Set down, character for character, everything in the records below from the line holding "Expand assignment dropdown" down to the line holding "Click the circled 30-minute period icon", and no other line.

*** Opening Material provided ***

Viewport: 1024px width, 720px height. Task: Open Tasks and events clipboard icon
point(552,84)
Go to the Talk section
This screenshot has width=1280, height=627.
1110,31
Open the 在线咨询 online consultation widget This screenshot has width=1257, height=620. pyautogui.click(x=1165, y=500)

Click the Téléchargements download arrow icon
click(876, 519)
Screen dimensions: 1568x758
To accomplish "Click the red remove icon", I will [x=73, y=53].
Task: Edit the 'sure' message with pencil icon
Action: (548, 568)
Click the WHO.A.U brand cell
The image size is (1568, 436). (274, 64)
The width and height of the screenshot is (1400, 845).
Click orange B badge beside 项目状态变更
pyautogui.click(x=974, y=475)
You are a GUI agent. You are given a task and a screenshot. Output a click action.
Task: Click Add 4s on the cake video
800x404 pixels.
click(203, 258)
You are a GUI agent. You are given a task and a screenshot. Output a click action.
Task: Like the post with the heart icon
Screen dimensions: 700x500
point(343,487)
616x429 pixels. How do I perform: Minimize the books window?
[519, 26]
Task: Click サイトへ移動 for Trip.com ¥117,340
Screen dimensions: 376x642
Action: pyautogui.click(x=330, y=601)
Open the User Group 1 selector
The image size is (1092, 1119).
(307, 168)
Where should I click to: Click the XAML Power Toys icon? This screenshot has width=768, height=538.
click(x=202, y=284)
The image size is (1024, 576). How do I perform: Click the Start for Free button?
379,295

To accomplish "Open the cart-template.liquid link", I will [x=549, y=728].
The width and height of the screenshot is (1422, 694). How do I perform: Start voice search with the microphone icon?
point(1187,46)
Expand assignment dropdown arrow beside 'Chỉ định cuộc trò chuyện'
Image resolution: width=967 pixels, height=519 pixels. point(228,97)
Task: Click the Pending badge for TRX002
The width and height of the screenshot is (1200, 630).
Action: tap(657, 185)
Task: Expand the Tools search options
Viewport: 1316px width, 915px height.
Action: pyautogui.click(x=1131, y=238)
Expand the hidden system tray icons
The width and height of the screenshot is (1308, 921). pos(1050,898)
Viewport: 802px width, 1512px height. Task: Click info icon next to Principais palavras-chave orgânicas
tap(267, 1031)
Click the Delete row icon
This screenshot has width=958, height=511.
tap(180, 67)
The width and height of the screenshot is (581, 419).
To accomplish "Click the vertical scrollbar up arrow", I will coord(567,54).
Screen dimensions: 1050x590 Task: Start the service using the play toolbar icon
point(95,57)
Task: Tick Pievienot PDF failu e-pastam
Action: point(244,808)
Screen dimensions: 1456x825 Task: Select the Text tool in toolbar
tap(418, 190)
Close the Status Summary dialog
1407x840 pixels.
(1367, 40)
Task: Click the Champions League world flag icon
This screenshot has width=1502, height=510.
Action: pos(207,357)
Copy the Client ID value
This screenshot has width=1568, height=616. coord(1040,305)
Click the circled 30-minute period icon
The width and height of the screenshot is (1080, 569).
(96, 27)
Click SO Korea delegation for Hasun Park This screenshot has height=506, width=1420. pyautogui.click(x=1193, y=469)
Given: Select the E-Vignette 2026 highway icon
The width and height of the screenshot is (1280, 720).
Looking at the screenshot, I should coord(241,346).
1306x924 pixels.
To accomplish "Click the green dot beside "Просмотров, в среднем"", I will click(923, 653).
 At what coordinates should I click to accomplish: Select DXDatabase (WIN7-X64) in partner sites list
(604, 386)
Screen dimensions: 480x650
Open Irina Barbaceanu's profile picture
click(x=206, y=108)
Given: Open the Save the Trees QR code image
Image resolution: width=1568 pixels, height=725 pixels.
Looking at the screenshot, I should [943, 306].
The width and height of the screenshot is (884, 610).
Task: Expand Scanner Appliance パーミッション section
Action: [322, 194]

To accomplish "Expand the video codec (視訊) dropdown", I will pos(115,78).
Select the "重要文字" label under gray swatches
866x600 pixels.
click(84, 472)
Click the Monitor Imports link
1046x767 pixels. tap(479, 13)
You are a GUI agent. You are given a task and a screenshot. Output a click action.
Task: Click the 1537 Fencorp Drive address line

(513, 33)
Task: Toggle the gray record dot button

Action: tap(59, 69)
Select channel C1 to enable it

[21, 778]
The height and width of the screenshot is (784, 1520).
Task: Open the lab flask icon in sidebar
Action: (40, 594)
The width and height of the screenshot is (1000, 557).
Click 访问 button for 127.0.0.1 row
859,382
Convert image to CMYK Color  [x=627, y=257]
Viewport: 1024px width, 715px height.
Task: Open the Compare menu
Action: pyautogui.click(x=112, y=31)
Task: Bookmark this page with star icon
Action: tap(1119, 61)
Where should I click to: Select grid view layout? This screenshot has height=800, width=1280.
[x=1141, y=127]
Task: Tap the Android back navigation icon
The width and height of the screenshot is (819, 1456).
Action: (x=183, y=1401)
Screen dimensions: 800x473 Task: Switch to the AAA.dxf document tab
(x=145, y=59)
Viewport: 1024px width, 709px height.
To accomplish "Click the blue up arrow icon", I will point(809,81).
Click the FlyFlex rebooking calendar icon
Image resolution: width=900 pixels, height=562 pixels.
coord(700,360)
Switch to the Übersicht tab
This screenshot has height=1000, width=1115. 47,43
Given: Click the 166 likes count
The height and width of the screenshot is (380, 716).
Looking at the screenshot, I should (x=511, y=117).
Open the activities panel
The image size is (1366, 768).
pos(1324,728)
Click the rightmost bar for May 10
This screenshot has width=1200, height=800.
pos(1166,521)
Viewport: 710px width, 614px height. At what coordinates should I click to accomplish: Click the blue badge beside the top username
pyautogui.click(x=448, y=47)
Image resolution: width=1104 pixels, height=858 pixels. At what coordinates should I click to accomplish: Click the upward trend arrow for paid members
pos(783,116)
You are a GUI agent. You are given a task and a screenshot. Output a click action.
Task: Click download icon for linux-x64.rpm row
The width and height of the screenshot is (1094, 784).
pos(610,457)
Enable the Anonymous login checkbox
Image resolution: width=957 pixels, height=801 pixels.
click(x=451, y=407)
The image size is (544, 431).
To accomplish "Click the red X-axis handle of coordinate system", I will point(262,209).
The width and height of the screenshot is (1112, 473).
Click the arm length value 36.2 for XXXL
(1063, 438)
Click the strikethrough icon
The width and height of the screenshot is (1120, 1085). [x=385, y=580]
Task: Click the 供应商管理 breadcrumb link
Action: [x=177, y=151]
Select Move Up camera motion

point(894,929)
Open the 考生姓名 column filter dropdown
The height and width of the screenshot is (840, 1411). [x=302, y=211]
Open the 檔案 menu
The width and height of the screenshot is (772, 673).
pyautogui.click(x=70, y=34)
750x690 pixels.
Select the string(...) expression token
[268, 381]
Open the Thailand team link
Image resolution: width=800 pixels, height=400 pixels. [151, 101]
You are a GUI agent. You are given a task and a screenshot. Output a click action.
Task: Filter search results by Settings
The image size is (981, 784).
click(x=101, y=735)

*** Closing Material provided ***

Problem solution >>
Expand assignment dropdown arrow beside 'Chỉ định cuộc trò chuyện'
Image resolution: width=967 pixels, height=519 pixels. point(228,97)
Task: Click the Pending badge for TRX002
The width and height of the screenshot is (1200, 630).
Action: tap(657, 185)
Task: Expand the Tools search options
Viewport: 1316px width, 915px height.
Action: pyautogui.click(x=1131, y=238)
Expand the hidden system tray icons
The width and height of the screenshot is (1308, 921). pos(1050,898)
Viewport: 802px width, 1512px height. Task: Click info icon next to Principais palavras-chave orgânicas
tap(267, 1031)
Click the Delete row icon
This screenshot has width=958, height=511.
tap(180, 67)
The width and height of the screenshot is (581, 419).
To accomplish "Click the vertical scrollbar up arrow", I will coord(567,54).
Screen dimensions: 1050x590 Task: Start the service using the play toolbar icon
point(95,57)
Task: Tick Pievienot PDF failu e-pastam
Action: point(244,808)
Screen dimensions: 1456x825 Task: Select the Text tool in toolbar
tap(418, 190)
Close the Status Summary dialog
1407x840 pixels.
(1367, 40)
Task: Click the Champions League world flag icon
This screenshot has width=1502, height=510.
Action: pos(207,357)
Copy the Client ID value
This screenshot has width=1568, height=616. coord(1040,305)
Click the circled 30-minute period icon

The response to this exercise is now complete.